_Supplied entries_.

-- START --

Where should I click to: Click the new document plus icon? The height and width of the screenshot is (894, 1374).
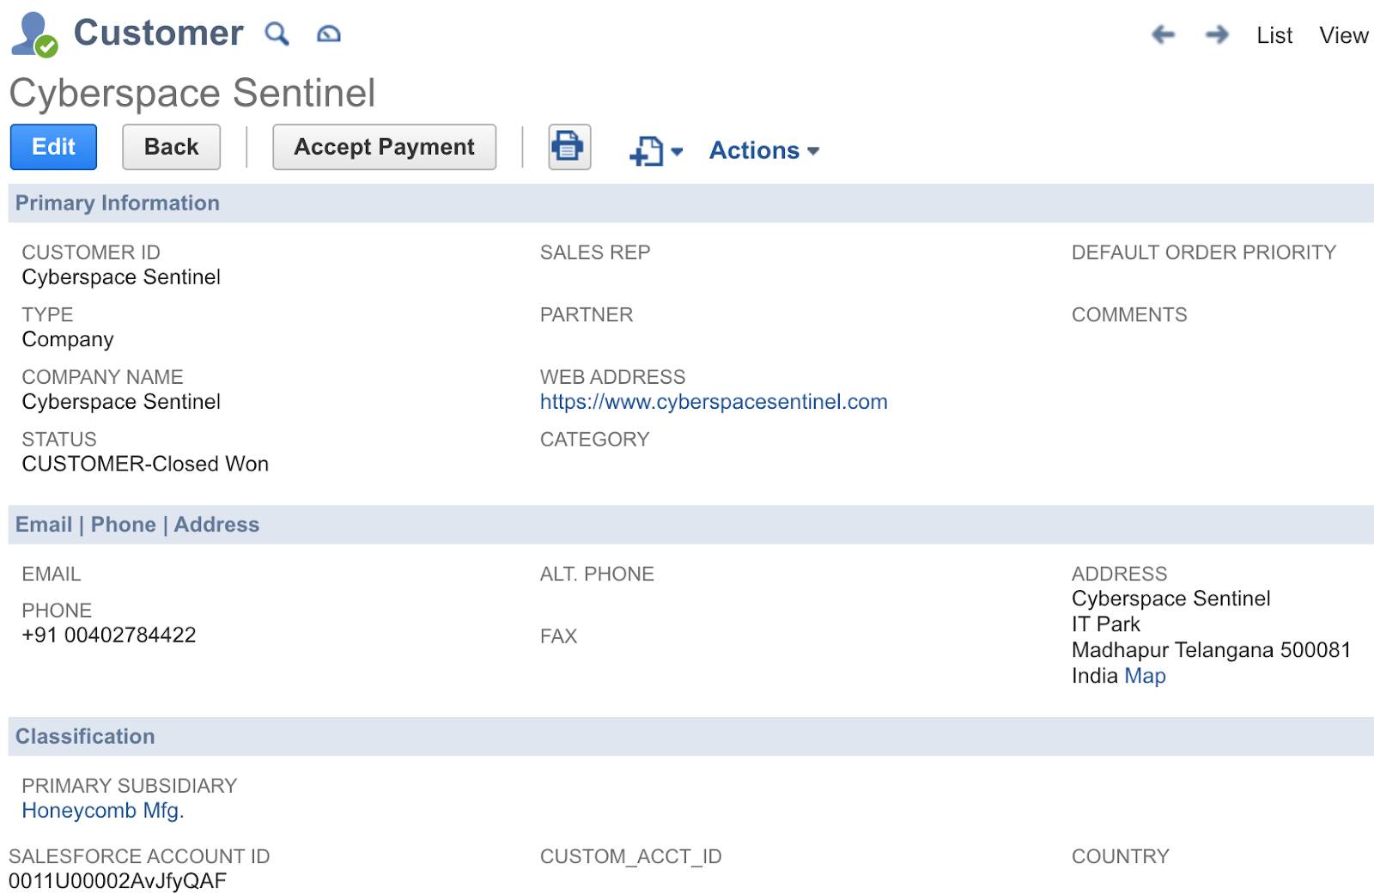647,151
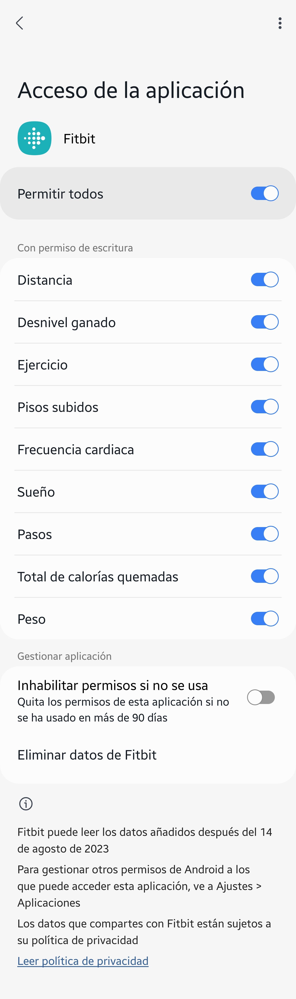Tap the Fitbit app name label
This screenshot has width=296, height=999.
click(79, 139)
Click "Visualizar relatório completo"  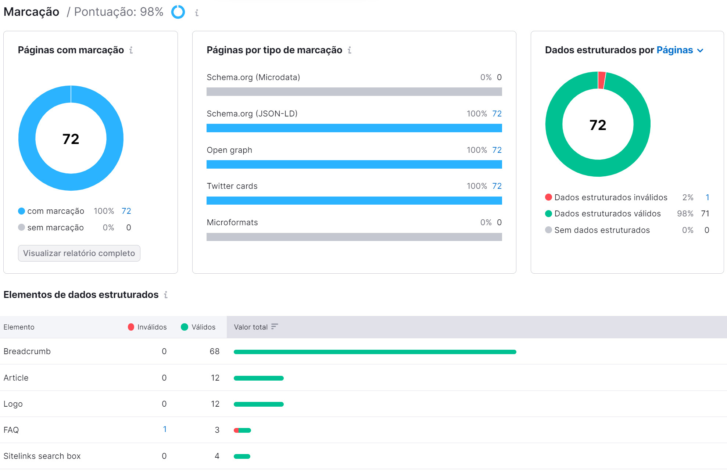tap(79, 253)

-- END --

Extract each line of the records that contains the string "height", treating uppercase and lowercase as distinct.

Where should I click to: Click the new document plus icon? The height and width of the screenshot is (894, 1374).
This screenshot has width=296, height=999.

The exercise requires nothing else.